Provided text:
At this stage, it should come as no surprise to witness another Cuban masterclass in the horizontal jumps, but there was no denying that the feats of teenager long jumpers Maikel Y. Vidal and Lester A. Lescay proved the highlight on the second evening of action at the IAAF World U18 Championships Nairobi 2017 on Thursday (13).
If there was a surprise, then it was the close nature of the contest in the boys’ long jump, with event favourite Maikel Y. Vidal taking a narrow victory in the end with a best of 7.88m, a world U18 lead.
Beforehand he stood head and shoulders over his rivals, and after that third-round effort he appeared to have the event at his mercy. Of the others, no one had surpassed 7.50m through the opening three rounds, his teammate Lester A. Lescay leading the chase with 7.49m.

Collected material:
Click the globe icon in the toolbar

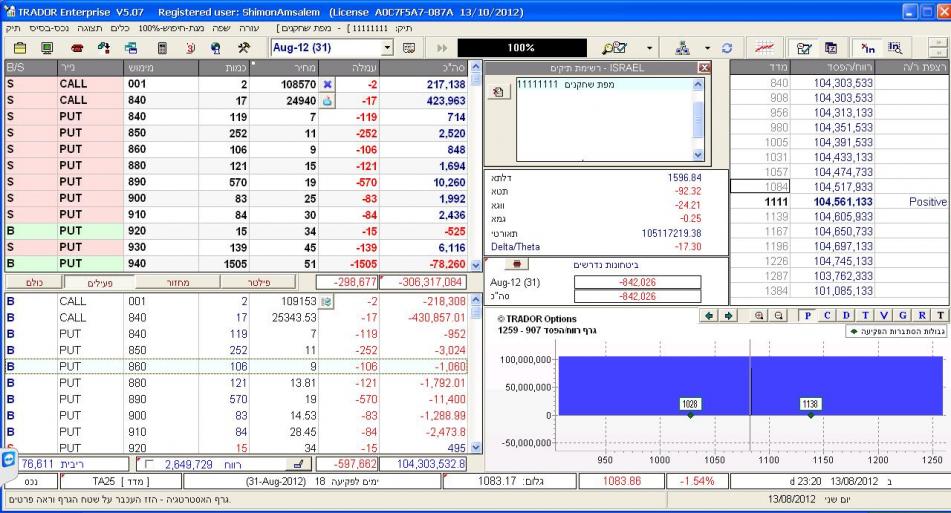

Problem set:
(a) In the long jump report, what best mark gave Maikel Y. Vidal his win in the boys' long jump?
(b) Transcribe the long jump report from "At this stage, it" up to and including "chase with 7.49m.".

Expected outputs:
(a) 7.88m, a world U18 lead.

(b)
At this stage, it should come as no surprise to witness another Cuban masterclass in the horizontal jumps, but there was no denying that the feats of teenager long jumpers Maikel Y. Vidal and Lester A. Lescay proved the highlight on the second evening of action at the IAAF World U18 Championships Nairobi 2017 on Thursday (13).
If there was a surprise, then it was the close nature of the contest in the boys’ long jump, with event favourite Maikel Y. Vidal taking a narrow victory in the end with a best of 7.88m, a world U18 lead.
Beforehand he stood head and shoulders over his rivals, and after that third-round effort he appeared to have the event at his mercy. Of the others, no one had surpassed 7.50m through the opening three rounds, his teammate Lester A. Lescay leading the chase with 7.49m.